Supplied passage
━━━━━━━━
Zephyr AI is a small, high-growth company with big ambitions. One of their aims is to predict adverse health outcomes and facilitate proactive healthcare interventions that improve patient outcomes and lower costs. By applying machine learning and artificial intelligence to real-world health data, the company aims to support personalized medicine in serious and chronic diseases. When Zephyr AI partnered with a leading healthcare provider to develop predictive analytics for clinicians treating type 2 diabetes, it knew that it must develop its own in-house data de-identification capabilities. An Eclipse software module from the Privacy Analytics Platform proved to be the flexible solution Zephyr AI needed.
An ongoing need to de-identify data for machine learning
Zephyr AI procures, ingests, and transforms data sets from multiple different sources as it develops its machine learning algorithms to train and validate its predictive models. Because those data sets can contain protected health information (PHI) and the models cannot be trained with PHI, Zephyr AI must ensure that the data is de-identified in compliance with applicable privacy laws, such as the Health Insurance Portability and Accountability Act (HIPAA).
"The main components of value for us have been scalability and applicability. We can use a single tool to perform multiple data transformations. So, we’re not limited to a single data model, and we don’t have to pay a consulting fee every time we need to de-identify a data set."
VP of Data Platform and Partnerships at Zephyr AI
When Zephyr AI launched its first machine learning project that involved ingesting PHI data from electronic health records (EHRs), it sought a data de-identification solution that would allow the company to be self-sufficient. “Paying an individual service fee every time we needed to de-identify data just wasn’t going to be scalable or feasible for our organization,” explained Amy Sheide, Zephyr AI’s VP Data Platform and Partnerships. “While this happened to be our first instance of receiving PHI, it will not be our last. It is not possible to limit our ML use cases to a single de-identified data schema. We must generate multiple data sets to use in training our models. We needed a solution that empowered us to transform the data in multiple iterations to develop our algorithms.”
━━━━━━━━
What you will do
• A. Answer these questions using the Zephyr AI case study.
(i) Clinicians treating which disease were the predictive analytics developed for?
(ii) Which law is named as an example of the privacy laws the de-identified data must comply with?
(iii) What is Amy Sheide's job title at Zephyr AI?
• B. Continue the Zephyr AI case study from the point where it stops.

Data segment
━━━━━━━━
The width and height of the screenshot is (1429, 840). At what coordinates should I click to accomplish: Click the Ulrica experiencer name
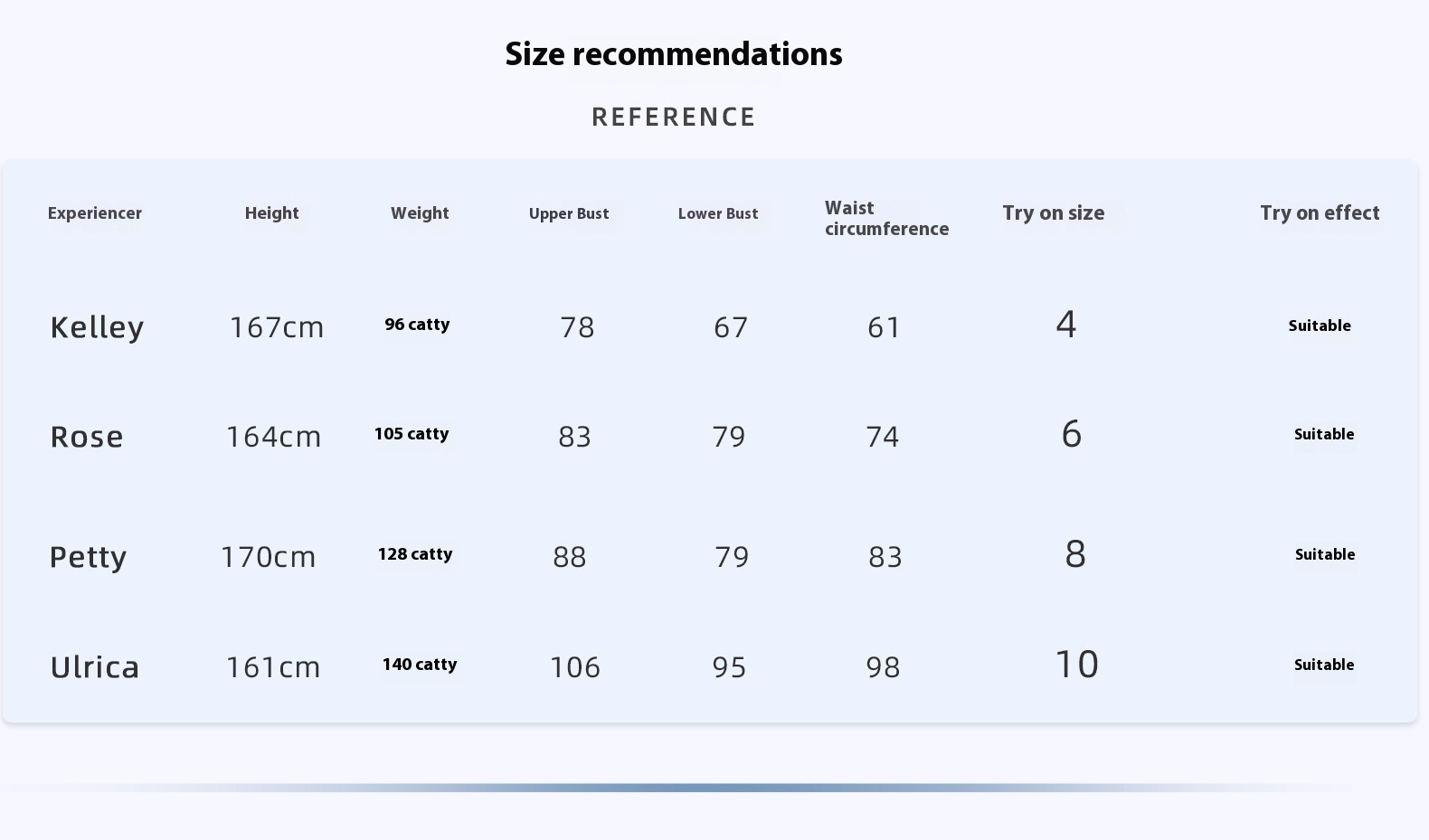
━━━━━━━━
Per-task answers
• A.
(i) Type 2 diabetes.
(ii) The Health Insurance Portability and Accountability Act (HIPAA).
(iii) VP Data Platform and Partnerships.

• B.
The Privacy Analytics Solution
A self-service data de-identification capability
Recognizing that Zephyr AI was a start-up company, Privacy Analytics offered flexible terms for deploying the HIPAA Expert Determination module of its Eclipse software in the cloud. When applied to a data set, the module transforms data to ensure that the resulting output is in full compliance with HIPAA privacy standards.
Importantly – and critically for Zephyr AI – the tool allows the user to experiment with different redactions to arrive at a data set that is beneath the desired risk threshold. Nathaniel Tann, a data management specialist at Zephyr AI, noted, “We have an intuitive sense of what fields might be useful from a clinical perspective, but with the Privacy Analytics software we can run multiple experiments to confirm what would really be best. In this way, we’re able to balance data utility with reducing the likelihood of re-identification.” For example, the tool can reveal how the value of the data and possibility of re-identification would be affected by retaining or removing a data field such as the patient’s age.
The Eclipse software module includes a reporting feature that gives an overview of the de-identification output to help in making transformation decisions. Samantha Pindak, also a Zephyr AI data management specialist, added, “Very quickly, we can compare different transformations applied to the same data set and choose the ones that best fit our use case and what we want to accomplish with our model training.”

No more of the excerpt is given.